▶ _WHAT IS EXPECTED_:
Once you find the line with "Given: Click the bullet beside moonroof pkg" in the data that follows, repeat it and every line after it exactly, through the line with "Click Victoire result".
── GIVEN RECORDS
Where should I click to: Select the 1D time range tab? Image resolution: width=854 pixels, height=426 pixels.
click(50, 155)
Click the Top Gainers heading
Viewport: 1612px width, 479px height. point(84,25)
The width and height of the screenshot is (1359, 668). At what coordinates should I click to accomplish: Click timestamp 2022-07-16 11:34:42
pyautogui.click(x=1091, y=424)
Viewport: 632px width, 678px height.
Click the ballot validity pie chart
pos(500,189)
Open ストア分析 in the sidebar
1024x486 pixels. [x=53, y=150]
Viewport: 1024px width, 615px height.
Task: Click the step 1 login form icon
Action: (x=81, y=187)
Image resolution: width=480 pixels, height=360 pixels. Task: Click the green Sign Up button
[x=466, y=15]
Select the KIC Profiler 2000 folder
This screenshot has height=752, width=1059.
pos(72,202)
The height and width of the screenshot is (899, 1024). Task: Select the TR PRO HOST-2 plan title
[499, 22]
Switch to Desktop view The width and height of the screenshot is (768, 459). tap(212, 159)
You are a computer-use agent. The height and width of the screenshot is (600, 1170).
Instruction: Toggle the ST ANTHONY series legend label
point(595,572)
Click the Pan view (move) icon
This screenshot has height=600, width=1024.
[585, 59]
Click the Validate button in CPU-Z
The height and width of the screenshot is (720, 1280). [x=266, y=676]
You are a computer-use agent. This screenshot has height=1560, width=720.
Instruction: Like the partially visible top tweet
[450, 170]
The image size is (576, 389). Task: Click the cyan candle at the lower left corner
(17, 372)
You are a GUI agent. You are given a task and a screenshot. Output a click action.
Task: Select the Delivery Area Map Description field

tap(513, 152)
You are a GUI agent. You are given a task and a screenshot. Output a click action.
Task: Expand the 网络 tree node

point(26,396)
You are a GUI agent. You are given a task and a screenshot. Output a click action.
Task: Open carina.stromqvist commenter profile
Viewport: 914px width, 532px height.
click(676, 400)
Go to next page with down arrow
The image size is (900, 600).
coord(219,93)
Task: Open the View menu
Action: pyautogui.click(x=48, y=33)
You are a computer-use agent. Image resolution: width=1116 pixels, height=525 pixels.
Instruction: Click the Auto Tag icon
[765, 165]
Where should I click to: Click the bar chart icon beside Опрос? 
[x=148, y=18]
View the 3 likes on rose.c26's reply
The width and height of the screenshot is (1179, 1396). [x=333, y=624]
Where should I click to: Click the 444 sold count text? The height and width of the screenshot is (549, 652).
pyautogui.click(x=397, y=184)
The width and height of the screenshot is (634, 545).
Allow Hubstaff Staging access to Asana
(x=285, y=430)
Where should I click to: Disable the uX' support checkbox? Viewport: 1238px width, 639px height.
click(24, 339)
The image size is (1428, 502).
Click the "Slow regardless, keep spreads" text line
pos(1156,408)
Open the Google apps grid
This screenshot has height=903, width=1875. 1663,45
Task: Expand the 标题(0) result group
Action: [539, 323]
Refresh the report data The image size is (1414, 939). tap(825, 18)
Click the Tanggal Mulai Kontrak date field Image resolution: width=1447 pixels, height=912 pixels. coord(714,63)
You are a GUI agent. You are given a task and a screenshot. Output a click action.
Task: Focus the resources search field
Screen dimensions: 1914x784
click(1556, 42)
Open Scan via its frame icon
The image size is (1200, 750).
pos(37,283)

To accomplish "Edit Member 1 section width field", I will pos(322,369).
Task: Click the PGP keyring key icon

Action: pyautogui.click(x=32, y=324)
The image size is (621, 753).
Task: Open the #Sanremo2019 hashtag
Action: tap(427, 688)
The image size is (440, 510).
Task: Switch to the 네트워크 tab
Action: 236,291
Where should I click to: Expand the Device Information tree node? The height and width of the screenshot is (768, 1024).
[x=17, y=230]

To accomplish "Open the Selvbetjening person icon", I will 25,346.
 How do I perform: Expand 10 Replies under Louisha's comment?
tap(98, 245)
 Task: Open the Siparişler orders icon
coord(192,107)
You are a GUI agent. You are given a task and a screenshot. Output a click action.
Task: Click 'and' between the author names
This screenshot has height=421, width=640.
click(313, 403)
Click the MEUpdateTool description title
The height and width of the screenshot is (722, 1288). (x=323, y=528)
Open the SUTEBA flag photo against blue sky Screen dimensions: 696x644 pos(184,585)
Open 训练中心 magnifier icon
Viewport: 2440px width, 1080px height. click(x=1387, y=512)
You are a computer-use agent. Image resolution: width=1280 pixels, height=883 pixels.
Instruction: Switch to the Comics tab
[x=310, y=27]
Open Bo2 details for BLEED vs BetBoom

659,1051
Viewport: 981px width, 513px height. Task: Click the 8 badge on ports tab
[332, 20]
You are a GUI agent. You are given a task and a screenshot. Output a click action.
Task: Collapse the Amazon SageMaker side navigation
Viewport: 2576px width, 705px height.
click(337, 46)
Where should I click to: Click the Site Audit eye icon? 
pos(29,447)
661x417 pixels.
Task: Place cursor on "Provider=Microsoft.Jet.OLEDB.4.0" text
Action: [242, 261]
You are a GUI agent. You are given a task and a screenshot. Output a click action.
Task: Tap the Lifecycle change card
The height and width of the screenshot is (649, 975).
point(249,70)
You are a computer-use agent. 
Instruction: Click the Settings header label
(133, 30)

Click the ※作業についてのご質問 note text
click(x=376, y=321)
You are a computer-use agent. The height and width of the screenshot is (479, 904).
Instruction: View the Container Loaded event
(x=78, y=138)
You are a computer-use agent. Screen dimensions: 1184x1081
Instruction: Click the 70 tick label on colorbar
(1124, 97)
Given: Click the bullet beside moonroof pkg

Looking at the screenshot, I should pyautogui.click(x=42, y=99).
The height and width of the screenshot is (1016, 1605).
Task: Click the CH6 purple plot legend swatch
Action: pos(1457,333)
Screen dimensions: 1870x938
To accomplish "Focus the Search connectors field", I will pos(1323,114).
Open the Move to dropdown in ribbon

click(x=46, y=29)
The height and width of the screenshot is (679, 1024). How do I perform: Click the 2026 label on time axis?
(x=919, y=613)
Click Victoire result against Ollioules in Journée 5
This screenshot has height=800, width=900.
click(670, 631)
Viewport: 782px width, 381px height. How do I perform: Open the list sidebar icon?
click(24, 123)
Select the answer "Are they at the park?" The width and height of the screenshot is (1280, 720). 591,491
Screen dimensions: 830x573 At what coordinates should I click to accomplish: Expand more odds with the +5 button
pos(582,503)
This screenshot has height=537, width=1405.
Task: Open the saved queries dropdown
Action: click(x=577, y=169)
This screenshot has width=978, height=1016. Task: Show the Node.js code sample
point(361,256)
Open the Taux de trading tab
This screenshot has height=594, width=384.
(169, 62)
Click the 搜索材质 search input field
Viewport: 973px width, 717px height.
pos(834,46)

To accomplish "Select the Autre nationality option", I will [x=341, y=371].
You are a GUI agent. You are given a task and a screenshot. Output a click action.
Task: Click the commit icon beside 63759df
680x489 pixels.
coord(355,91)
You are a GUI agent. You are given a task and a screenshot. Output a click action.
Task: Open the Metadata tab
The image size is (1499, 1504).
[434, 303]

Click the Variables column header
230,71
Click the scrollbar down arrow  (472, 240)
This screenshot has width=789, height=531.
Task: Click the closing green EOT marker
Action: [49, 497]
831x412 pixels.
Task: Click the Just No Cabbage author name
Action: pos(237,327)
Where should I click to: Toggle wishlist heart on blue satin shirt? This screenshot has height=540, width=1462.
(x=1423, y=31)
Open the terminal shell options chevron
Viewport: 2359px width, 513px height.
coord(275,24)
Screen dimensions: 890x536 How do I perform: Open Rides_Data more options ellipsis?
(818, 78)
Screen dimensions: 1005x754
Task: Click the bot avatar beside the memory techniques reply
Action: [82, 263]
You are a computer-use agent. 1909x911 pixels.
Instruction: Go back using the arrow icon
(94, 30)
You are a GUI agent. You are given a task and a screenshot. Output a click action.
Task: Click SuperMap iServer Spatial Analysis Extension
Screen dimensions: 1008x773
────
▶ _RESPONSE TO THIS TASK_:
Given: Click the bullet beside moonroof pkg

Looking at the screenshot, I should pyautogui.click(x=42, y=99).
The height and width of the screenshot is (1016, 1605).
Task: Click the CH6 purple plot legend swatch
Action: pos(1457,333)
Screen dimensions: 1870x938
To accomplish "Focus the Search connectors field", I will pos(1323,114).
Open the Move to dropdown in ribbon

click(x=46, y=29)
The height and width of the screenshot is (679, 1024). How do I perform: Click the 2026 label on time axis?
(x=919, y=613)
Click Victoire result against Ollioules in Journée 5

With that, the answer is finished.